At A Glance
A short, easy trail high on Mount Shasta through delicate Panther Meadow that combines most of the best features of hiking on the mountain. This is a great introductory trail to California’s best peak.
Total Distance: 1.4 miles
Elevation Gain: 350 Feet
Season: Summer, Fall
Mount Shasta is indisputably one of the most spectacular hiking destinations in Northern California. Exploring the rugged terrain near the timberline, beautiful rocks and cliffs, staggering vistas of the volcanic peak, fantastic views of the surrounding mountain ranges, rushing creeks and delicate meadows are all highlights of the trails on the mountain. While all of these features are present in varying degrees on most of Mount Shasta’s hikes, none offer all of them in such a complete, easily accessible package as the trail through Panther Meadow. Though it is a diminutive trail in terms of length and difficulty, the trail through Panther Meadow is a giant when it comes to scenery. Boasting constant views of Mount Shasta and Green Butte, there are also plenty of chances to observe stark Gray Butte. The trail also has numerous opportunities to enjoy a great perspective on the Trinity Divide and the distant Trinity Alps. All of these views are had while looping around a small but gorgeous alpine meadow. It is hard to believe that such a short trail can still be so awe-inspiring.

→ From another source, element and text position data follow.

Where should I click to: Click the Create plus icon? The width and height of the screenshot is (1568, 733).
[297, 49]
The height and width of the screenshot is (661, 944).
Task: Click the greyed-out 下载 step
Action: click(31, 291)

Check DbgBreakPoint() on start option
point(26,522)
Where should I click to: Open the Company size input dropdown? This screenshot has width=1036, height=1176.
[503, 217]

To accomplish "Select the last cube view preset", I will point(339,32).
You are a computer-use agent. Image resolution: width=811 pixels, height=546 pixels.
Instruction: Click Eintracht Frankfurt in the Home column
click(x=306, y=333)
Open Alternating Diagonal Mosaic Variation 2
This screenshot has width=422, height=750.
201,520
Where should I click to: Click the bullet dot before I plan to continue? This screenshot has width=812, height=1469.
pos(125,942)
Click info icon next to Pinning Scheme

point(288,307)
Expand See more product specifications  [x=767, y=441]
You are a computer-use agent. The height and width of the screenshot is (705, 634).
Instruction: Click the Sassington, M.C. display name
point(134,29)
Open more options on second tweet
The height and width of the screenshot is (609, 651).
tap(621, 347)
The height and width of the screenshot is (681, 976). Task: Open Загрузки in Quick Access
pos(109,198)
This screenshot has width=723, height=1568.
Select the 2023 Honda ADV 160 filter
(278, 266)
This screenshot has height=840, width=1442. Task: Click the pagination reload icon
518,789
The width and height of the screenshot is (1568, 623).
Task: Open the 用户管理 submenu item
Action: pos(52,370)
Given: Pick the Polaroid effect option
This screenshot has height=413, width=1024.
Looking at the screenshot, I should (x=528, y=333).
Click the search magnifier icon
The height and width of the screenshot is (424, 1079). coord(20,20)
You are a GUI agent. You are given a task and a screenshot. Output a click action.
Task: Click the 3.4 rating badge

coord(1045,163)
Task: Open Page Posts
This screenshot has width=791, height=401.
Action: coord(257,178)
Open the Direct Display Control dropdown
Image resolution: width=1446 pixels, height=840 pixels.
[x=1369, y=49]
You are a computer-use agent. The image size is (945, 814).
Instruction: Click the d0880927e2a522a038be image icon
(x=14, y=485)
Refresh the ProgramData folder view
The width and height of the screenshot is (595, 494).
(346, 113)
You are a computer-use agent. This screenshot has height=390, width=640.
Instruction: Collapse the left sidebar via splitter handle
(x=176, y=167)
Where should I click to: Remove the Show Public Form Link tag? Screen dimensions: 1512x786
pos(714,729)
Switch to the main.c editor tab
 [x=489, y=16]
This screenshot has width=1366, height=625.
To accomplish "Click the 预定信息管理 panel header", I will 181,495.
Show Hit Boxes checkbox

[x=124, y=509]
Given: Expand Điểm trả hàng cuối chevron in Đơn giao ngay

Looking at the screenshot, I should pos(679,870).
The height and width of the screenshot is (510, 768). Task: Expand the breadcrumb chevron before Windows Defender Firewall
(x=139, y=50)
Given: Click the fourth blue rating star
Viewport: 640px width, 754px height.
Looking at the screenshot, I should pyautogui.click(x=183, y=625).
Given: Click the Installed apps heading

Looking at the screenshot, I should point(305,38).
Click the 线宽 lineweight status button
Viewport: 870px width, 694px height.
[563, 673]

Panther Meadow exists because of a spring that waters Mount Shasta’s barren volcanic soil. Where the water reaches life thrives. Since the spring is not large, the meadow itself is not extensive. It is divided into an upper and lower section separated by a band of hemlocks. Both sections have wonderful views of Mount Shasta but where the lower meadow lies in the shadow of Gray Butte and has a good perspective on that scenic mountain, the upper meadow is a great vantage from which to look to the south and see the craggy peaks of the Trinity Divide and Trinity Alps. The meadow is fragile and the Forest Service has made efforts to keep hikers on the trail so as not to further mar the grasses. The area around the meadow is typical of high elevation environments on Mount Shasta. Rocks are plentiful and the soil is poor, providing a remarkable contrast between the meadow and the area around it. Many people hold Panther Meadow to be a sacred place and it is not uncommon to come upon individuals meditating or performing other rituals and ceremonies. Whatever ones beliefs, please show everyone in the meadow respect and consideration and enjoy this incredible place.
From the parking lot at the Panther Meadow campground, follow the wide, dusty path to the east. Much of the trail through here is lined with rocks, which form definitive borders for the trail and hopefully minimizing hikers’ off-trail exploration and impact on the delicate landscape. The trail passes of campsites before it leaves the forest behind and arrives at the lower section of Panther Meadow. A little over 0.1 miles from the trailhead the path splits. Going to the right crosses the lower meadow and leads to the trails destined for Gray Butte and exquisite South Gate Meadow. The section of the trail that crosses the meadow has excellent views of Mount Shasta and Green Butte. Looking to the west this part of the meadow is also a terrific vantage from which to observe the sheer wall of Gray Butte. Even if South Gate Meadow and Gray Butte are the intended destinations, it is worth it to stroll this section of trail and enjoy the great scenery. To hike the Panther Meadow Trail stay to the left and skirt the edge of the grassy field. The sounds of water running get louder as the trail nears the northern end of the meadow.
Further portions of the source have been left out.